• Set task: Print every item below word for word, keeping each line unchanged.

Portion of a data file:
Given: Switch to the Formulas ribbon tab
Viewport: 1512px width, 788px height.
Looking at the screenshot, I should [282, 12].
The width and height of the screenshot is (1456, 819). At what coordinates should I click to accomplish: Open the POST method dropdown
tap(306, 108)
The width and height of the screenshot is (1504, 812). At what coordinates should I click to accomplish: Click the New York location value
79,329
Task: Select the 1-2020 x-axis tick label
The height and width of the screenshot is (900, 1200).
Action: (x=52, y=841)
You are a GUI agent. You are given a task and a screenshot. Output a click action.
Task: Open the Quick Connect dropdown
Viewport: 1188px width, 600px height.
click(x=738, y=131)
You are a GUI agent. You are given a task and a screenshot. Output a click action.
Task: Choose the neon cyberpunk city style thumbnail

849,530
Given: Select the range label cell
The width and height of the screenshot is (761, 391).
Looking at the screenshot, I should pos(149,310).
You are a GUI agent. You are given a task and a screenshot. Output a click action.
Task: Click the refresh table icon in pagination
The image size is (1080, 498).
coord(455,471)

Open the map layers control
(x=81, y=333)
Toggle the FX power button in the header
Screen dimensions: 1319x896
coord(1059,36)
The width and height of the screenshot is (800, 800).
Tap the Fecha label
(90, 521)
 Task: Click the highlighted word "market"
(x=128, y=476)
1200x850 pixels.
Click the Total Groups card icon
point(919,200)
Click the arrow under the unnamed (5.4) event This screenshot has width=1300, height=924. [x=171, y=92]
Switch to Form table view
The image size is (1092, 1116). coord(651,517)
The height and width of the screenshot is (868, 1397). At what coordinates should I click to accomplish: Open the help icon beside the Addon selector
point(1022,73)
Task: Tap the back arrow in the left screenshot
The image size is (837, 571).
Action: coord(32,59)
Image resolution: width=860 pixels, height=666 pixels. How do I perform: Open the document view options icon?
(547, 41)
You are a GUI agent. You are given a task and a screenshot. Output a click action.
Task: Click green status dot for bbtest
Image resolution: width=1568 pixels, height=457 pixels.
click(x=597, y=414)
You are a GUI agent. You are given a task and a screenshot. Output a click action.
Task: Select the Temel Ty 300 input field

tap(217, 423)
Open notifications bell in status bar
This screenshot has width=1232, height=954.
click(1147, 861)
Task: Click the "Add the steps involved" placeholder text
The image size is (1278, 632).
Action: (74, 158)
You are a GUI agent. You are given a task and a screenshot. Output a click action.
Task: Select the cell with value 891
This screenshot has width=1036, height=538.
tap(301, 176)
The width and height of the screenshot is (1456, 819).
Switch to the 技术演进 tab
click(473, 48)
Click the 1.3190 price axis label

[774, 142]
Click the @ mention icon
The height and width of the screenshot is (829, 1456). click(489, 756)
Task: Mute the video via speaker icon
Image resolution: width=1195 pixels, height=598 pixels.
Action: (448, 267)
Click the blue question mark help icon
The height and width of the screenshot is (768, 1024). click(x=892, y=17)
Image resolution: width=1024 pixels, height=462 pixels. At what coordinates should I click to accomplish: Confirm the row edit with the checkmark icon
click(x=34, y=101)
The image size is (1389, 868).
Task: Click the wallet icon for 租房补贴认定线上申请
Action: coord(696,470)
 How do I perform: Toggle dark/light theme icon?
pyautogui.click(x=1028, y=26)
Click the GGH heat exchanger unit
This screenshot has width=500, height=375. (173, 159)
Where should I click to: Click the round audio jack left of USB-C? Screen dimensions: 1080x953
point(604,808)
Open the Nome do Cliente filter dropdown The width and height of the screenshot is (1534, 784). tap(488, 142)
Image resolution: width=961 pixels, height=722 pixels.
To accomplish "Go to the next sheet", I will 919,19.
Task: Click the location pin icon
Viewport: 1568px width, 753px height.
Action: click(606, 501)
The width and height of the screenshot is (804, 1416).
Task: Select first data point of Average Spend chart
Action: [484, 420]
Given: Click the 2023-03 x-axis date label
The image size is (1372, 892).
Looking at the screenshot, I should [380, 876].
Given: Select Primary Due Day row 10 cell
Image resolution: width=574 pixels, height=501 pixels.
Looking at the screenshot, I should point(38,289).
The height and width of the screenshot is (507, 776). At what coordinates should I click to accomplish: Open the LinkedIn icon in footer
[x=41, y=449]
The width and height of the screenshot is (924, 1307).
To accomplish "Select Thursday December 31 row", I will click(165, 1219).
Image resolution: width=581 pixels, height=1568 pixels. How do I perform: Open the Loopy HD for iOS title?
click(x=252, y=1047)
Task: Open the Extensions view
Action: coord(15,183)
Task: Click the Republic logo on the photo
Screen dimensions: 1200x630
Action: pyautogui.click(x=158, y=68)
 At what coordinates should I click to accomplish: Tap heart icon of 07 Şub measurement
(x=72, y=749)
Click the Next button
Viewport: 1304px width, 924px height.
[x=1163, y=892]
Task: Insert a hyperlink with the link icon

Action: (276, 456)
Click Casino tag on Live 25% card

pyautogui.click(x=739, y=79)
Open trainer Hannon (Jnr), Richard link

• Written answer:
Given: Switch to the Formulas ribbon tab
Viewport: 1512px width, 788px height.
Looking at the screenshot, I should [282, 12].
The width and height of the screenshot is (1456, 819). At what coordinates should I click to accomplish: Open the POST method dropdown
tap(306, 108)
The width and height of the screenshot is (1504, 812). At what coordinates should I click to accomplish: Click the New York location value
79,329
Task: Select the 1-2020 x-axis tick label
The height and width of the screenshot is (900, 1200).
Action: (x=52, y=841)
You are a GUI agent. You are given a task and a screenshot. Output a click action.
Task: Open the Quick Connect dropdown
Viewport: 1188px width, 600px height.
click(x=738, y=131)
You are a GUI agent. You are given a task and a screenshot. Output a click action.
Task: Choose the neon cyberpunk city style thumbnail

849,530
Given: Select the range label cell
The width and height of the screenshot is (761, 391).
Looking at the screenshot, I should pos(149,310).
You are a GUI agent. You are given a task and a screenshot. Output a click action.
Task: Click the refresh table icon in pagination
The image size is (1080, 498).
coord(455,471)

Open the map layers control
(x=81, y=333)
Toggle the FX power button in the header
Screen dimensions: 1319x896
coord(1059,36)
The width and height of the screenshot is (800, 800).
Tap the Fecha label
(90, 521)
 Task: Click the highlighted word "market"
(x=128, y=476)
1200x850 pixels.
Click the Total Groups card icon
point(919,200)
Click the arrow under the unnamed (5.4) event This screenshot has width=1300, height=924. [x=171, y=92]
Switch to Form table view
The image size is (1092, 1116). coord(651,517)
The height and width of the screenshot is (868, 1397). At what coordinates should I click to accomplish: Open the help icon beside the Addon selector
point(1022,73)
Task: Tap the back arrow in the left screenshot
The image size is (837, 571).
Action: coord(32,59)
Image resolution: width=860 pixels, height=666 pixels. How do I perform: Open the document view options icon?
(547, 41)
You are a GUI agent. You are given a task and a screenshot. Output a click action.
Task: Click green status dot for bbtest
Image resolution: width=1568 pixels, height=457 pixels.
click(x=597, y=414)
You are a GUI agent. You are given a task and a screenshot. Output a click action.
Task: Select the Temel Ty 300 input field

tap(217, 423)
Open notifications bell in status bar
This screenshot has width=1232, height=954.
click(1147, 861)
Task: Click the "Add the steps involved" placeholder text
The image size is (1278, 632).
Action: (74, 158)
You are a GUI agent. You are given a task and a screenshot. Output a click action.
Task: Select the cell with value 891
This screenshot has width=1036, height=538.
tap(301, 176)
The width and height of the screenshot is (1456, 819).
Switch to the 技术演进 tab
click(473, 48)
Click the 1.3190 price axis label

[774, 142]
Click the @ mention icon
The height and width of the screenshot is (829, 1456). click(489, 756)
Task: Mute the video via speaker icon
Image resolution: width=1195 pixels, height=598 pixels.
Action: (448, 267)
Click the blue question mark help icon
The height and width of the screenshot is (768, 1024). click(x=892, y=17)
Image resolution: width=1024 pixels, height=462 pixels. At what coordinates should I click to accomplish: Confirm the row edit with the checkmark icon
click(x=34, y=101)
The image size is (1389, 868).
Task: Click the wallet icon for 租房补贴认定线上申请
Action: coord(696,470)
 How do I perform: Toggle dark/light theme icon?
pyautogui.click(x=1028, y=26)
Click the GGH heat exchanger unit
This screenshot has width=500, height=375. (173, 159)
Where should I click to: Click the round audio jack left of USB-C? Screen dimensions: 1080x953
point(604,808)
Open the Nome do Cliente filter dropdown The width and height of the screenshot is (1534, 784). tap(488, 142)
Image resolution: width=961 pixels, height=722 pixels.
To accomplish "Go to the next sheet", I will 919,19.
Task: Click the location pin icon
Viewport: 1568px width, 753px height.
Action: click(606, 501)
The width and height of the screenshot is (804, 1416).
Task: Select first data point of Average Spend chart
Action: [484, 420]
Given: Click the 2023-03 x-axis date label
The image size is (1372, 892).
Looking at the screenshot, I should [380, 876].
Given: Select Primary Due Day row 10 cell
Image resolution: width=574 pixels, height=501 pixels.
Looking at the screenshot, I should point(38,289).
The height and width of the screenshot is (507, 776). At what coordinates should I click to accomplish: Open the LinkedIn icon in footer
[x=41, y=449]
The width and height of the screenshot is (924, 1307).
To accomplish "Select Thursday December 31 row", I will click(165, 1219).
Image resolution: width=581 pixels, height=1568 pixels. How do I perform: Open the Loopy HD for iOS title?
click(x=252, y=1047)
Task: Open the Extensions view
Action: coord(15,183)
Task: Click the Republic logo on the photo
Screen dimensions: 1200x630
Action: pyautogui.click(x=158, y=68)
 At what coordinates should I click to accomplish: Tap heart icon of 07 Şub measurement
(x=72, y=749)
Click the Next button
Viewport: 1304px width, 924px height.
[x=1163, y=892]
Task: Insert a hyperlink with the link icon

Action: (276, 456)
Click Casino tag on Live 25% card

pyautogui.click(x=739, y=79)
Open trainer Hannon (Jnr), Richard link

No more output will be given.